• Location, location, location. What can the Victorians teach us about social housing?

Location, location, location. What can the Victorians teach us about social housing?

Issue 1143

Location, location, location. What can the Victorians teach us about social housing?

In this issue…As cover shows we look at changing face of social housing. There is a bit of chat of this around. Natalie Bennett of the Greens got in all sorts of twists trying to sound informed about answers last week. Adam Forrest looks at some of the estates bequeathed by Victorian rich fellows for the greater good. They’re being sold off and the people moved on. So what next? It’s a fascinating look.

Letter To My Younger Self is with queen of the shops Mary Portas. Honest about “shades of sexuality” and the influence of her late mother. Open and interesting.

Do you know what Rionnach maoim means? It’s a gaelic phrase which translates as ‘the shadows cast by clouds on moorland on a sunny, windy day’. Boom! Robert Macfarlane, one of the great nature writers of our time, pens an exclusive for The Big Issue. In the Pause section he explains how we can all work to save brilliant words and phrases that otherwise may be lost to the ages.

Staying with great words, we talk to celebrated screenwriter Jimmy McGovern. After hardhitting shows like Hillsborough and Bloody Sunday, he’s now written one with a few romps on the beach.

John Bird this week considers sugar and the problems – and temptations – that sugary treats bring. Meanwhile, Polly Devlin looks at memory, how we lose it and how chicken coops helped her want to train her brain more.

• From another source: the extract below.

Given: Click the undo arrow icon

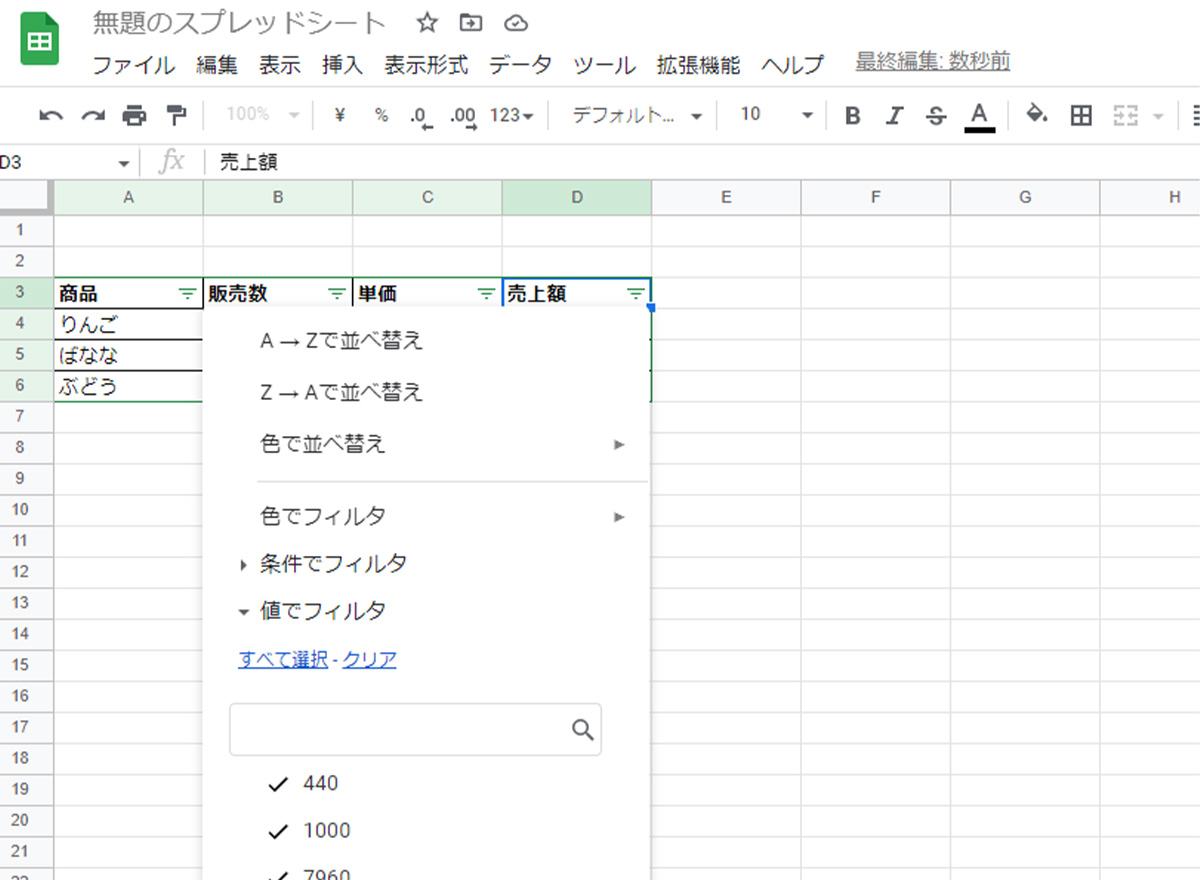Looking at the screenshot, I should [51, 116].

Our featured vendor is Keith Donohoe, who sells in Long Acre in central London. I’m not sure I’ve read a more uplifting piece on the My Pitch page. Go and have a read. It’s first class.

Can I also direct you to the books page where a woman called Anna Lyndsey tells her story. Because of a rare skin condition, she has to spend her life in darkness – all light is blocked out, windows taped, curtained. It is moving account of a difficult life.

There is also actor Stephen Graham talking knocked-off imitation Gucci shoes and emails from the Capone family, massive tongues of moths, Dr Johnson’s memorial in Hidden Britain.